(AIM OF THE EXERCISE)
Find each line below containing the word "Close" and copy it.
------------
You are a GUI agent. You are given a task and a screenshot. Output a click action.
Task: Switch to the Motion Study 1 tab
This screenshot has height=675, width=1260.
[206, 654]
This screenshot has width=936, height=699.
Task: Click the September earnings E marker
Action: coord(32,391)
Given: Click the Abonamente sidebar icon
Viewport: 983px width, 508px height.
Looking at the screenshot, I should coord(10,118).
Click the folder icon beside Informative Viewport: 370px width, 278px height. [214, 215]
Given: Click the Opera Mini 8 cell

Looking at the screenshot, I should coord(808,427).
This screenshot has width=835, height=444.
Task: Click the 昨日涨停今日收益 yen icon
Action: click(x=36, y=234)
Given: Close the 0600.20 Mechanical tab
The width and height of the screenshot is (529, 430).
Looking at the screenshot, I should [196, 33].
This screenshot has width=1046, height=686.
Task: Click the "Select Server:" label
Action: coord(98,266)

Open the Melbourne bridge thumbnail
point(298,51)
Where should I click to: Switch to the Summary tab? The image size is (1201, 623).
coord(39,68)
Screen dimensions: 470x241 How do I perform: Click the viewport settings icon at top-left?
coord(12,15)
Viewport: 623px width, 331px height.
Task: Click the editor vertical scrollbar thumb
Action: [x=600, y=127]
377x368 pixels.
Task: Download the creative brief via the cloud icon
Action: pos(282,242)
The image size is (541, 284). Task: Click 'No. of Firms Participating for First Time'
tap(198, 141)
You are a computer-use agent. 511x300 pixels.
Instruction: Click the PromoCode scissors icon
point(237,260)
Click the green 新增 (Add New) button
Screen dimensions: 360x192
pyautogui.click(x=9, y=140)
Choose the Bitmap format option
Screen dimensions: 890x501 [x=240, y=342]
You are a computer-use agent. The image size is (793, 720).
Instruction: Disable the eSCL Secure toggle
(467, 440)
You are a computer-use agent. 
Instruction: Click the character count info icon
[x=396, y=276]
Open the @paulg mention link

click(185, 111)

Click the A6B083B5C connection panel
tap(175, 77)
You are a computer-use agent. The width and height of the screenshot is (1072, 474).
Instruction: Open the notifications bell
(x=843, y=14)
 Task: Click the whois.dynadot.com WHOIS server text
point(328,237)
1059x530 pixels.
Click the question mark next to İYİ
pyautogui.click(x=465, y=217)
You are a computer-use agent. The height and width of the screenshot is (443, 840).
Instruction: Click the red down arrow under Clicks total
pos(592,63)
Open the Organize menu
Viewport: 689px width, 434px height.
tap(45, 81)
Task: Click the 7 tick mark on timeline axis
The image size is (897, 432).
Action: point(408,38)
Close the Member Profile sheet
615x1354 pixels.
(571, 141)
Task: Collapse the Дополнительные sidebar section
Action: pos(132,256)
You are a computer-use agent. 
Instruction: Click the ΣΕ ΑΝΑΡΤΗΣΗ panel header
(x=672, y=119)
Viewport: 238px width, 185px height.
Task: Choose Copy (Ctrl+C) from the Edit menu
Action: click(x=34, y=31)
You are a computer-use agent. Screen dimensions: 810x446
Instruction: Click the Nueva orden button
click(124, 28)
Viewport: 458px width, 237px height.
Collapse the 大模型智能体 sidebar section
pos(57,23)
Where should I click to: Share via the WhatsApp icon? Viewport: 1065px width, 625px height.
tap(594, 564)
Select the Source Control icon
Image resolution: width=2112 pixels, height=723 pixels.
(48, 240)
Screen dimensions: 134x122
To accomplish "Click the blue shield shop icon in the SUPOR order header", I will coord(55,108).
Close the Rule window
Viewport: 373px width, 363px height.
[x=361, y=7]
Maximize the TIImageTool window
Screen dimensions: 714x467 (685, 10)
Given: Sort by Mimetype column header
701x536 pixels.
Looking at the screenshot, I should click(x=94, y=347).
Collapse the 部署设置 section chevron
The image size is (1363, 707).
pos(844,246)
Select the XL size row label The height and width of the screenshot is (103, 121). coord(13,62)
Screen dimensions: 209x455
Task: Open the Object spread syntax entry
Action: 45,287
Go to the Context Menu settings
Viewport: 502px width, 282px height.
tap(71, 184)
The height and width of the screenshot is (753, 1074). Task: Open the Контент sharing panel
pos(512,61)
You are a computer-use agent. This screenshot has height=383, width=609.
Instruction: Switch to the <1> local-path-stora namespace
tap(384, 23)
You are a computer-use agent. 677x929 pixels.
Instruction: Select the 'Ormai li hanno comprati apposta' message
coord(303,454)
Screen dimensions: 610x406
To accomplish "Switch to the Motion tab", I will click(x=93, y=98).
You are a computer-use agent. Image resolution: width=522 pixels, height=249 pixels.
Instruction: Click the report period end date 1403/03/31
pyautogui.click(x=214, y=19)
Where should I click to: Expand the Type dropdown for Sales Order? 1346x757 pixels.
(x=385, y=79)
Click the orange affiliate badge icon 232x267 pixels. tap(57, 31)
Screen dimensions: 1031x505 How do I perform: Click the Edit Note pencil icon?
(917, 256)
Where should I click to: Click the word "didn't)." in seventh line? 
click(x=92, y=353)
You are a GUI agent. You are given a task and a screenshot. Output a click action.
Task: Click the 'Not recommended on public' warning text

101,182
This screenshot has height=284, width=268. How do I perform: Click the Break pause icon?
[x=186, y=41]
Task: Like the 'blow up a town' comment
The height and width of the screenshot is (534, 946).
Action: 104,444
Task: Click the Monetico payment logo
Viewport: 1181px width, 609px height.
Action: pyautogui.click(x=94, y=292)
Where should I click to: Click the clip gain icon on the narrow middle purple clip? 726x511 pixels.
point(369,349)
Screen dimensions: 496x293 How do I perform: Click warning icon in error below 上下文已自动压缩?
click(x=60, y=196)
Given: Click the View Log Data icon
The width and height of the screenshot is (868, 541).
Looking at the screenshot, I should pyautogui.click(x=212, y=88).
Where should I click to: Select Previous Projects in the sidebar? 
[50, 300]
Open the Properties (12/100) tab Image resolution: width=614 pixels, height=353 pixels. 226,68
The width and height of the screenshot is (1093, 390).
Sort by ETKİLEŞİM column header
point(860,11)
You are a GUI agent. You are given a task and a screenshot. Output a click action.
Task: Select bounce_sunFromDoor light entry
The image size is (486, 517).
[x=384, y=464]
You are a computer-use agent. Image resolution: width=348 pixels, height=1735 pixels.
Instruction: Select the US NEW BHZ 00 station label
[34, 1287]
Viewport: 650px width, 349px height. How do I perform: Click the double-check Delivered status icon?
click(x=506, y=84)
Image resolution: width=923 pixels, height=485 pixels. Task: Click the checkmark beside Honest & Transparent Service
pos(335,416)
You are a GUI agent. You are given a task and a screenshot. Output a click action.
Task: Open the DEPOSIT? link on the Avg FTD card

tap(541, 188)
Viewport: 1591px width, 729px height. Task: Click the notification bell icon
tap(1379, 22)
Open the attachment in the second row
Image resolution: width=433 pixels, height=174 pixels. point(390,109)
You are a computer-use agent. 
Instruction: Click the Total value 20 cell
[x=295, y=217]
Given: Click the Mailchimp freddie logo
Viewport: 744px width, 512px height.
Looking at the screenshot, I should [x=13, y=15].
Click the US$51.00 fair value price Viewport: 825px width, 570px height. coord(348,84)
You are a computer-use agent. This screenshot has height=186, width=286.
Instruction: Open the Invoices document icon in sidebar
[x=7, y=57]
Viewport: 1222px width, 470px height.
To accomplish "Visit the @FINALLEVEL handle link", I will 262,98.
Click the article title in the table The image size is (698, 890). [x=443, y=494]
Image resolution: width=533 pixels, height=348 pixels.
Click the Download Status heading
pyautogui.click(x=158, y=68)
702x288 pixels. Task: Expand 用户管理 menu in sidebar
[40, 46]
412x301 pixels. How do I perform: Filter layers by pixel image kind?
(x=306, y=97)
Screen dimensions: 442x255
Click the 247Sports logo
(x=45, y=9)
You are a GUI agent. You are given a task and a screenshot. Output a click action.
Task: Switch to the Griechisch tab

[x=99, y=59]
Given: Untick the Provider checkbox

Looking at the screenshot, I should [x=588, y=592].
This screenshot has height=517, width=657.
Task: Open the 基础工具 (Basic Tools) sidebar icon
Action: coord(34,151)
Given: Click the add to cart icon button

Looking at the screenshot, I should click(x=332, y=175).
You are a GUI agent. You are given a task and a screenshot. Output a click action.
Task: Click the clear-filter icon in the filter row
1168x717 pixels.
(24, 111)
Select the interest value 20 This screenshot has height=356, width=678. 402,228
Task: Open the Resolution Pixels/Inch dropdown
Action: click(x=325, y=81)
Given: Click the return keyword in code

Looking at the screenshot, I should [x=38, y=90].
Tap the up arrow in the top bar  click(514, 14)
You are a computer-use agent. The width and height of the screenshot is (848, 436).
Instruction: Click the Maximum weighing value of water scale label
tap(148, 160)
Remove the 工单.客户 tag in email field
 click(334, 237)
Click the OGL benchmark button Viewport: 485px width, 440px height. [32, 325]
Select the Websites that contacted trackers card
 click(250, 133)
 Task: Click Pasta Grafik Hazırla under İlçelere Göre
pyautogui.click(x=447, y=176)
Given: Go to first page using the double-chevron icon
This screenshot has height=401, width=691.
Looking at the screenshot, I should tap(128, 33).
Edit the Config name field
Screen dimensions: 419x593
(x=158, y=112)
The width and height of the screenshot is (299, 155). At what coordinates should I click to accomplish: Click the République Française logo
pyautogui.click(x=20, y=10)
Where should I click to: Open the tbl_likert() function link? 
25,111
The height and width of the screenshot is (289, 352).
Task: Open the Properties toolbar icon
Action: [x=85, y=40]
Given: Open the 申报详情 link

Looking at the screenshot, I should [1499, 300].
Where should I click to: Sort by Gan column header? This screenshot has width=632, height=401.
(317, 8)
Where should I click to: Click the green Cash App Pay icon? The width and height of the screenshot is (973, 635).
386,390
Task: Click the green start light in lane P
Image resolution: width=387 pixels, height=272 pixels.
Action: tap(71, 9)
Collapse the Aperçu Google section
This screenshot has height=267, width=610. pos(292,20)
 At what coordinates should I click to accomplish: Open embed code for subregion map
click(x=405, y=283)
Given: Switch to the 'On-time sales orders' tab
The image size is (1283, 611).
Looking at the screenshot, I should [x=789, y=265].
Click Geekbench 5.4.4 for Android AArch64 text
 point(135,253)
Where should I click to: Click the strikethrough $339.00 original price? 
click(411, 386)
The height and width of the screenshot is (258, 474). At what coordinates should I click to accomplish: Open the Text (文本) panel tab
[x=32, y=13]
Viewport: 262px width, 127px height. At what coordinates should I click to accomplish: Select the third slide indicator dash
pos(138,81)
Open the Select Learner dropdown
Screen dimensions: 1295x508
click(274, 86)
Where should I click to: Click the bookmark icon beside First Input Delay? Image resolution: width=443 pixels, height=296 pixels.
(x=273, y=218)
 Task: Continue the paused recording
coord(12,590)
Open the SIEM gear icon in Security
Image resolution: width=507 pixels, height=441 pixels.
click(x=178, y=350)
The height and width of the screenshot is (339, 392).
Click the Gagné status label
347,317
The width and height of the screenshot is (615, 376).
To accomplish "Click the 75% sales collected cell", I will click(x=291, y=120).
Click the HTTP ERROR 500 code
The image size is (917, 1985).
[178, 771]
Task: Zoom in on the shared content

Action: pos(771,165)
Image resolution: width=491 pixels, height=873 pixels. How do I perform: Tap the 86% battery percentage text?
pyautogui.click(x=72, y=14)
------------
(EXERCISE RESULT)
Given: Close the 0600.20 Mechanical tab
Close the Member Profile sheet
Close the Rule window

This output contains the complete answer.